### DATA EXTRACTS

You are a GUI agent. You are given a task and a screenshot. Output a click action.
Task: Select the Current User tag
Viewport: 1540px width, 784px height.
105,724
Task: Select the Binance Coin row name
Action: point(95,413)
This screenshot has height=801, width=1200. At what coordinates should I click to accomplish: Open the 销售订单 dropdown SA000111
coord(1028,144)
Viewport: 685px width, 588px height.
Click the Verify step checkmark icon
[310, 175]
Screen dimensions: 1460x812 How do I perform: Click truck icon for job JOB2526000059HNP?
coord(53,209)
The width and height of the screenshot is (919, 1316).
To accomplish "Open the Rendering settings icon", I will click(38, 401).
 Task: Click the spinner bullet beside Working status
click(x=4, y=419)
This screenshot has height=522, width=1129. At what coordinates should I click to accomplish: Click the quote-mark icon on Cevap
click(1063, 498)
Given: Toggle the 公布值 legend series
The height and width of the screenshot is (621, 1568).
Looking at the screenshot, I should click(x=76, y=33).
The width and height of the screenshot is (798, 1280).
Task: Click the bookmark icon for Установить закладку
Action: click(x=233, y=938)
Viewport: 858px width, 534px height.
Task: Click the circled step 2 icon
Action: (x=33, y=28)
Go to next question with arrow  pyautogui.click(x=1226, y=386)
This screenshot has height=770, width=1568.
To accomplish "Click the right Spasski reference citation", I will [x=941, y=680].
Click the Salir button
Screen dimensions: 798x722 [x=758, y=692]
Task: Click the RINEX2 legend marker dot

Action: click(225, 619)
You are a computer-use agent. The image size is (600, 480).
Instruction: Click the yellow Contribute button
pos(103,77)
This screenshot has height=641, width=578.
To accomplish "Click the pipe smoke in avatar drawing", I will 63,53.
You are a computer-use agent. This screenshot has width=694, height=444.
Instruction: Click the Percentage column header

### ACTIVITY
Print every record above once more, exactly as written.

### ANSWER TO THE PROBLEM
You are a GUI agent. You are given a task and a screenshot. Output a click action.
Task: Select the Current User tag
Viewport: 1540px width, 784px height.
105,724
Task: Select the Binance Coin row name
Action: point(95,413)
This screenshot has height=801, width=1200. At what coordinates should I click to accomplish: Open the 销售订单 dropdown SA000111
coord(1028,144)
Viewport: 685px width, 588px height.
Click the Verify step checkmark icon
[310, 175]
Screen dimensions: 1460x812 How do I perform: Click truck icon for job JOB2526000059HNP?
coord(53,209)
The width and height of the screenshot is (919, 1316).
To accomplish "Open the Rendering settings icon", I will click(38, 401).
 Task: Click the spinner bullet beside Working status
click(x=4, y=419)
This screenshot has height=522, width=1129. At what coordinates should I click to accomplish: Click the quote-mark icon on Cevap
click(1063, 498)
Given: Toggle the 公布值 legend series
The height and width of the screenshot is (621, 1568).
Looking at the screenshot, I should click(x=76, y=33).
The width and height of the screenshot is (798, 1280).
Task: Click the bookmark icon for Установить закладку
Action: click(x=233, y=938)
Viewport: 858px width, 534px height.
Task: Click the circled step 2 icon
Action: (x=33, y=28)
Go to next question with arrow  pyautogui.click(x=1226, y=386)
This screenshot has height=770, width=1568.
To accomplish "Click the right Spasski reference citation", I will [x=941, y=680].
Click the Salir button
Screen dimensions: 798x722 [x=758, y=692]
Task: Click the RINEX2 legend marker dot

Action: click(225, 619)
You are a computer-use agent. The image size is (600, 480).
Instruction: Click the yellow Contribute button
pos(103,77)
This screenshot has height=641, width=578.
To accomplish "Click the pipe smoke in avatar drawing", I will 63,53.
You are a computer-use agent. This screenshot has width=694, height=444.
Instruction: Click the Percentage column header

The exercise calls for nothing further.